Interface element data
start

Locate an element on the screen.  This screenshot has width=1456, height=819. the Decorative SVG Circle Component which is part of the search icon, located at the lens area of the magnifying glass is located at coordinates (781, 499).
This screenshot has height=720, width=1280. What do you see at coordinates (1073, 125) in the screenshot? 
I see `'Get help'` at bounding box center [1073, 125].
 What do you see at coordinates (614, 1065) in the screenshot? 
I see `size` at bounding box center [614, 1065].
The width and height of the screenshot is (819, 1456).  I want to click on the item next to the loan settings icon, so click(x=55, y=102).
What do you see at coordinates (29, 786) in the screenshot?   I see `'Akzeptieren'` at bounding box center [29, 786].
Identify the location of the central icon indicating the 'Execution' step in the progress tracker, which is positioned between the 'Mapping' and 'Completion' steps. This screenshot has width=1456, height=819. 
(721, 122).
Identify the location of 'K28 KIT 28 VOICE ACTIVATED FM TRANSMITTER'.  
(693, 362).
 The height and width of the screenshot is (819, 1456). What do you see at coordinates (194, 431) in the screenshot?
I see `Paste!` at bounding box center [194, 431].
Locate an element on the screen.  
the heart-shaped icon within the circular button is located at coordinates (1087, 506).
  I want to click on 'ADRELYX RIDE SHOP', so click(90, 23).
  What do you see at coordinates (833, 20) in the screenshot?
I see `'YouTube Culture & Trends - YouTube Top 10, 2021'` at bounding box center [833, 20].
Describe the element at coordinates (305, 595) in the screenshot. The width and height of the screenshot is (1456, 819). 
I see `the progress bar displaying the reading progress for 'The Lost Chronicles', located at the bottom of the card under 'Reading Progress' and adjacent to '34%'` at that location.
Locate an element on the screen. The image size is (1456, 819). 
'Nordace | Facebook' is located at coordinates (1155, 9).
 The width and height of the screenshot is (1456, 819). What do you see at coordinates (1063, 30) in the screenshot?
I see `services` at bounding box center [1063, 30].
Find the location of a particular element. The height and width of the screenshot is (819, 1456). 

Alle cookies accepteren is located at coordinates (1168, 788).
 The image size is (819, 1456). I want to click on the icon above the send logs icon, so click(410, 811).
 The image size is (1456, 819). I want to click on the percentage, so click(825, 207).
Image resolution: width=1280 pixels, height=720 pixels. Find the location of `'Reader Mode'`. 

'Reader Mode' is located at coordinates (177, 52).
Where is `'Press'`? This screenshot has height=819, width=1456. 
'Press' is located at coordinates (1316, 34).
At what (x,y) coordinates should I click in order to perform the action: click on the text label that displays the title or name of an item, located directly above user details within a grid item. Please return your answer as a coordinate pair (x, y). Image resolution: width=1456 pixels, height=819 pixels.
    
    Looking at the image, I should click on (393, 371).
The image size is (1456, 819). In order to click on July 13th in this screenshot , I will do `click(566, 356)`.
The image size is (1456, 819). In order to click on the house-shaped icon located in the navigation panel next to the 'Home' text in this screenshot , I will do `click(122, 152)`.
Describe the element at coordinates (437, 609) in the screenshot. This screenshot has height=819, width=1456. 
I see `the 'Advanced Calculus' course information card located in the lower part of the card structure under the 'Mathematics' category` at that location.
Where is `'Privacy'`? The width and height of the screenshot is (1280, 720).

end

• **GIVEN PROBLEM**: List each line of the data above that contains the string "order". Case counts.

• **WRITTEN SOLUTION**:
At what (x,y) coordinates should I click in order to perform the action: click on the text label that displays the title or name of an item, located directly above user details within a grid item. Please return your answer as a coordinate pair (x, y). Image resolution: width=1456 pixels, height=819 pixels.
The image size is (1456, 819). In order to click on July 13th in this screenshot , I will do `click(566, 356)`.
The image size is (1456, 819). In order to click on the house-shaped icon located in the navigation panel next to the 'Home' text in this screenshot , I will do `click(122, 152)`.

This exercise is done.